◆ Dataset ◆
------------------------------------------------------------------------
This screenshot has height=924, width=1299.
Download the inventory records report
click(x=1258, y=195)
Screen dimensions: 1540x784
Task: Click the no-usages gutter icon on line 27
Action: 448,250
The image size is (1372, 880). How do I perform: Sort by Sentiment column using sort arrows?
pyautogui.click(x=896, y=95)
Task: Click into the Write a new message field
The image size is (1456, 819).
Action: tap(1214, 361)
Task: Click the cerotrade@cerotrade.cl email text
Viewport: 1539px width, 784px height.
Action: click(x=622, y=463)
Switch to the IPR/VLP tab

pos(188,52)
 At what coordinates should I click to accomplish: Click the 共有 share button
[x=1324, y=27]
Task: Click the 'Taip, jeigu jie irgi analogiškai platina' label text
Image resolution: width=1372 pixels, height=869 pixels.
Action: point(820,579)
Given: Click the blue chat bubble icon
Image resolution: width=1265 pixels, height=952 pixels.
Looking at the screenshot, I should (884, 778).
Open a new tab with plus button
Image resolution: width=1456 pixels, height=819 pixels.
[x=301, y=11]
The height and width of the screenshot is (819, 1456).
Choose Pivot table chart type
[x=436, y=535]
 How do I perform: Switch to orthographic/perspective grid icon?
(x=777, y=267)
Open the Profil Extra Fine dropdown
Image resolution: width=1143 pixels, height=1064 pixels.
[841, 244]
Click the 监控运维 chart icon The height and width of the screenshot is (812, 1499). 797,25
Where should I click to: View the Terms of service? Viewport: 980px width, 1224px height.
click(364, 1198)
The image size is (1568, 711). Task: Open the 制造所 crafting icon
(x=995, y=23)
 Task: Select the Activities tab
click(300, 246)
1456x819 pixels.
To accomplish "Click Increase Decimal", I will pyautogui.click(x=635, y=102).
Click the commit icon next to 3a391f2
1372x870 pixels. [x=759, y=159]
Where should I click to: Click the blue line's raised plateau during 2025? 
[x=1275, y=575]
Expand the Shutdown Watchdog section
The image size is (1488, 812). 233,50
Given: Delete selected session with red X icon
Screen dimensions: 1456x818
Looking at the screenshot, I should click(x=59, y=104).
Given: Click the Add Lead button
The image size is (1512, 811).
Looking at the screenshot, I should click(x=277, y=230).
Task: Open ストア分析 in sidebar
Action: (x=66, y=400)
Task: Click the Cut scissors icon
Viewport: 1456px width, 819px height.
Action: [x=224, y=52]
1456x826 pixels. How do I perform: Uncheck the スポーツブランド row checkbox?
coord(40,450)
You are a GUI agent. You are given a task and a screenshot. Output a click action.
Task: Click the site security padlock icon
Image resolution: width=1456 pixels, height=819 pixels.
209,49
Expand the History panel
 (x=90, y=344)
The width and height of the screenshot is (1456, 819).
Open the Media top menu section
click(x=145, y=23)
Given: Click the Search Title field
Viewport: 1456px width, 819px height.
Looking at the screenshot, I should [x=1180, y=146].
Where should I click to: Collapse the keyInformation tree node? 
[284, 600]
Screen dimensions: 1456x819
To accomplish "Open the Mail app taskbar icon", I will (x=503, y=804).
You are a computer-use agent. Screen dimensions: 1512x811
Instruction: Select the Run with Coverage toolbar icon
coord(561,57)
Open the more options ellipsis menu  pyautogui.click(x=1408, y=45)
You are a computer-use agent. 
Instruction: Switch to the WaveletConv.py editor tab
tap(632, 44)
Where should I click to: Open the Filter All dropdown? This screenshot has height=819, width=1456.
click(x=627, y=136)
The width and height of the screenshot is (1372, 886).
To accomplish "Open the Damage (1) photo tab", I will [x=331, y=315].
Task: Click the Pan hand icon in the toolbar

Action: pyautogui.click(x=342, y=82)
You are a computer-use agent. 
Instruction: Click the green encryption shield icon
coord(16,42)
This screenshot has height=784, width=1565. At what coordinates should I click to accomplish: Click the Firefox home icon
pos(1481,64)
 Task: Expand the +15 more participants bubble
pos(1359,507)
------------------------------------------------------------------------
◆ Task description ◆
Give the exact lines, and only those, from the line containing "Instruction: Switch to" through the line containing "The width and height of the screenshot is (1372, 886)." in the entries above.

◆ Task answer ◆
Instruction: Switch to the WaveletConv.py editor tab
tap(632, 44)
Where should I click to: Open the Filter All dropdown? This screenshot has height=819, width=1456.
click(x=627, y=136)
The width and height of the screenshot is (1372, 886).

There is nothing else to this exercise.